I’ve been thinking a lot recently about eating meat–as in, whether it’s a thing I still want to do–and thought now was a good time to revisit this post from two years ago about whale.
Whales are impressive, enormous, beloved animals. Whaling has been banned since the 1980s, but it still goes on in a few pockets of the world. I spent three years of my life in two of those pockets, Norway and Japan, but somehow had never eaten any whale meat. Until this spring.
Over the 17th of May, Norway’s national holiday, I visited my friend Veronica and her family in the Lofoten Islands, an archipelago that extends into the Norwegian Sea north of the Arctic Circle like a cyclist signaling a left turn. It’s a rugged place, an unbelievably beautiful land of green fields and craggy peaks, exposed to the ocean’s storms. It’s a center for fishing and whaling.
The sun was up almost 24 hours a day by mid-May, and we enjoyed a thoroughly pleasant visit. We watched the finals of the Eurovision Song Contest and walked in the 17th of May parade from the school to the church, with everyone in their nicest clothes, including a lot of beautifully embroidered traditional dress.
We ate well while I was there–pizza one day, cod another. On Saturday, the big meal of the day was one of the local specialties: whale meat. Veronica’s husband Dan-Viggo (I love Scandinavian names) cooked it on the grill. It appeared on the table in a pile of very dark matchbox-sized chunks.
And it tasted…ok. This is no insult to Dan-Viggo’s grilling skills, which I am sure descend directly from the meat-and-fire skills of his Viking ancestors. But whale is lean. Really lean. It wasn’t tough, but it wasn’t juicy, either. I’d always heard that whale tastes like fishy beef, but it didn’t even taste fishy to me. Just meaty. I ate a chunk or two, then moved on to the tasty potatoes and green salad.
The meat came from a minke whale, the only species that the Norwegian government has authorized for catching. They’re small baleen whales, about 25 feet long. They aren’t endangered; their status on the IUCN’s international list is the mildest, “Least Concern.” Norway’s fisheries agency sets a quota every year. For the past few years it’s been 1,286 whales, but they catch about 400 to 600 a year.
So why don’t most people in the world eat them? It’s not just because some whale species are rare; we eat plenty of endangered fish, and someone is going to pay a lot of money to eat the world’s last bluefin tuna. And it’s not just because they’re intelligent mammals–look at pigs.

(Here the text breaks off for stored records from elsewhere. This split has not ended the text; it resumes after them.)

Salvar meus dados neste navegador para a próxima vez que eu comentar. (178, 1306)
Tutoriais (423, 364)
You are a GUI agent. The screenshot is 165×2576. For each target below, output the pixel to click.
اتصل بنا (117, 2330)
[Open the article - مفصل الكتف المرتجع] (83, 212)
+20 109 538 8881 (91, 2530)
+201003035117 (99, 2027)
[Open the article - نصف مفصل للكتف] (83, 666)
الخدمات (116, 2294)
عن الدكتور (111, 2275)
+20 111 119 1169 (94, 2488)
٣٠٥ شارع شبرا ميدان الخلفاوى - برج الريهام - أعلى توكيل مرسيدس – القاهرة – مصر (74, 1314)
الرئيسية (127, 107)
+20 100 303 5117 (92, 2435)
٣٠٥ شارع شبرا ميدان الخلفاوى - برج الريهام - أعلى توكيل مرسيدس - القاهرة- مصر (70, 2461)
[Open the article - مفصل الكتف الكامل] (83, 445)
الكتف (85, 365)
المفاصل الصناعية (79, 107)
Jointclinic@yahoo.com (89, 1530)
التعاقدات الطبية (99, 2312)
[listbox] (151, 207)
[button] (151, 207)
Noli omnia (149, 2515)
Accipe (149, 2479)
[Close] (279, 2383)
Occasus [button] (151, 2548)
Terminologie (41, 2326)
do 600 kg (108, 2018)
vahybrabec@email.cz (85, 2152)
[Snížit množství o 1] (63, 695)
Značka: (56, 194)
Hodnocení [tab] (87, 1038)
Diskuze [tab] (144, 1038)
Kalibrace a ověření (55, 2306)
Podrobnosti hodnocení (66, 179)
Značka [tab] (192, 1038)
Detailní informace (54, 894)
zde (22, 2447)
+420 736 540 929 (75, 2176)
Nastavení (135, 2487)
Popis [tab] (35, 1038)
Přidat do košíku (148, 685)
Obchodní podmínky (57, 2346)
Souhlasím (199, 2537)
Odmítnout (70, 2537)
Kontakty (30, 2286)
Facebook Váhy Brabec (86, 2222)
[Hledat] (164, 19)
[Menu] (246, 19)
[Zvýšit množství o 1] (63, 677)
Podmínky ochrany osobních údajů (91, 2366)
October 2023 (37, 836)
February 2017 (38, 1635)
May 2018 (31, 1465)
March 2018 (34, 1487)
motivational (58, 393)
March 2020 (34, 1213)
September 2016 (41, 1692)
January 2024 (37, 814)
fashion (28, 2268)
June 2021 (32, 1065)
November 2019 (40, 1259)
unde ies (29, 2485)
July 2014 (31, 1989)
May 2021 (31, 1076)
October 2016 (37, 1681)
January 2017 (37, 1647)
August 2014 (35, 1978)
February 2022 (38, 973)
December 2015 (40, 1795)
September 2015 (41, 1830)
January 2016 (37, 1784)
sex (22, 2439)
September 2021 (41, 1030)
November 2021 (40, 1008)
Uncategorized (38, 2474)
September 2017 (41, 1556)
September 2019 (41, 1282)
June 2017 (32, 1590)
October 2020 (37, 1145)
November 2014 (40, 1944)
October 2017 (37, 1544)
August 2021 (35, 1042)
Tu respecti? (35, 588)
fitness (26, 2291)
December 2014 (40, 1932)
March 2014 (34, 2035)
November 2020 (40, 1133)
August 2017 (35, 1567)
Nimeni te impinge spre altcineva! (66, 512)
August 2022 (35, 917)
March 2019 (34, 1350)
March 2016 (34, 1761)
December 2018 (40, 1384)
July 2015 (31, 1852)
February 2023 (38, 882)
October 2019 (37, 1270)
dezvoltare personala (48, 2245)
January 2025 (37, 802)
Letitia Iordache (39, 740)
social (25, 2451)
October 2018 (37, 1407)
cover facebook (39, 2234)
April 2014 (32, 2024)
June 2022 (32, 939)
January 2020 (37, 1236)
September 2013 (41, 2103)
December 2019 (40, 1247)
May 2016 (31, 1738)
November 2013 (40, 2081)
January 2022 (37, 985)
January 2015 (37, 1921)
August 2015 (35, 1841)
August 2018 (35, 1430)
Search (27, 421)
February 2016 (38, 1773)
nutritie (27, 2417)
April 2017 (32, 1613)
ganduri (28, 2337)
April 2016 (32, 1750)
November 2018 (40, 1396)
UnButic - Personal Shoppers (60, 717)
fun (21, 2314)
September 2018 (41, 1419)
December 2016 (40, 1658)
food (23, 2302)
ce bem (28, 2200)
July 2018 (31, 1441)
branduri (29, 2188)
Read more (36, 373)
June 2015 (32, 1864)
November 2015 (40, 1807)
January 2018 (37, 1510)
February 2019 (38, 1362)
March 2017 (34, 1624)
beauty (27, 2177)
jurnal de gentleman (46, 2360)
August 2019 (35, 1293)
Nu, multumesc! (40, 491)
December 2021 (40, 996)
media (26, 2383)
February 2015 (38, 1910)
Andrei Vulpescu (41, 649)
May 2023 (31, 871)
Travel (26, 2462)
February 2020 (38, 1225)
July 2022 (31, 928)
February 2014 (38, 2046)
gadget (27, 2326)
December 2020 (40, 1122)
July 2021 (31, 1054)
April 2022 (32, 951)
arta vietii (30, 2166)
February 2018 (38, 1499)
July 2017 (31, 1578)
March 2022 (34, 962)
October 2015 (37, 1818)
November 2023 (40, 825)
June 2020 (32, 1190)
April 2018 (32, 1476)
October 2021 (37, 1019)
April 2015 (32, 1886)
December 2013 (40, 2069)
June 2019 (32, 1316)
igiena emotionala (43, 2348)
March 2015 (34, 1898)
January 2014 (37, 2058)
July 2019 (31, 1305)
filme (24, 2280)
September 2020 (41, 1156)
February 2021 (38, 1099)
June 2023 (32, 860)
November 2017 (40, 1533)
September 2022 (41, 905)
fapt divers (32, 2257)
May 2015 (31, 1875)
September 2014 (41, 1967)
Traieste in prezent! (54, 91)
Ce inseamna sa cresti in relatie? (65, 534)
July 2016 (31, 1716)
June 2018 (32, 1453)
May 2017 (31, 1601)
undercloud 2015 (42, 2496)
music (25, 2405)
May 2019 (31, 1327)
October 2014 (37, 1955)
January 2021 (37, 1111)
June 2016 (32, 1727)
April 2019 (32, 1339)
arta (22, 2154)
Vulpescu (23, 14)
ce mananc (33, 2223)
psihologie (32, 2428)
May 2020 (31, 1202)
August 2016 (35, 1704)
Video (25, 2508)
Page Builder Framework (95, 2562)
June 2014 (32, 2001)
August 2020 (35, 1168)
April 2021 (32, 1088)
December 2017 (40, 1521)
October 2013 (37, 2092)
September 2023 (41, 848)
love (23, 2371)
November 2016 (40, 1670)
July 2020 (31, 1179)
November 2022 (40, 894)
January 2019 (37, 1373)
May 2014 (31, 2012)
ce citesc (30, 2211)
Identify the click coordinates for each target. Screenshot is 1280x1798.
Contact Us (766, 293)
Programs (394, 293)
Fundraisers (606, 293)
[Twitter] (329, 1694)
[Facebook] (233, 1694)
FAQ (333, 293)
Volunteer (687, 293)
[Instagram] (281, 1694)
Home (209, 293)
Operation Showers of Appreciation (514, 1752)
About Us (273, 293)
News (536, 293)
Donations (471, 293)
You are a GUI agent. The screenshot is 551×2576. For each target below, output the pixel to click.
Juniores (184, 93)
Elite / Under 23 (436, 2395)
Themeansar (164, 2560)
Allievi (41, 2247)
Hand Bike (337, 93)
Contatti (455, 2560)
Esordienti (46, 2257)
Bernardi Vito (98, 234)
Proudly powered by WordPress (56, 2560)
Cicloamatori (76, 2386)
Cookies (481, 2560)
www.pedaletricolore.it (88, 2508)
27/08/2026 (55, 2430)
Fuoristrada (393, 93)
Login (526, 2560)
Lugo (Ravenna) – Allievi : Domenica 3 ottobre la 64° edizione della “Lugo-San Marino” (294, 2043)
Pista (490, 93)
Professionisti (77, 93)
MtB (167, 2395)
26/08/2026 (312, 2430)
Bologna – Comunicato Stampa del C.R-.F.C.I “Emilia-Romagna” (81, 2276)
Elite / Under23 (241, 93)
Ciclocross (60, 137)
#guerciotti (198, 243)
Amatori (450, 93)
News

I suspect it’s partly because different people are horrified by different meat. Pig meat clearly divides the world’s population. In Japan, I tried raw horse, which tasted fine, but, ewwww. On the other hand, I love reindeer—another Scandinavian free-range meat—and the idea of eating it is horrifying to a lot of people who were raised on Rudolph. It seems like the only consistent route is to avoid eating animals entirely, and I’m not ready to do that.
Veronica had asked me earlier in my stay if I’d eat whale–a lot of tourists won’t, she said–and I said sure. I’ve spent a lot of time thinking about sustainable fisheries and why people eat whale, and I thought I should try it myself. But when I was back in Norway a few weeks later, at a pub with whale steaks on the menu, I skipped the marine life and got a regular old burger.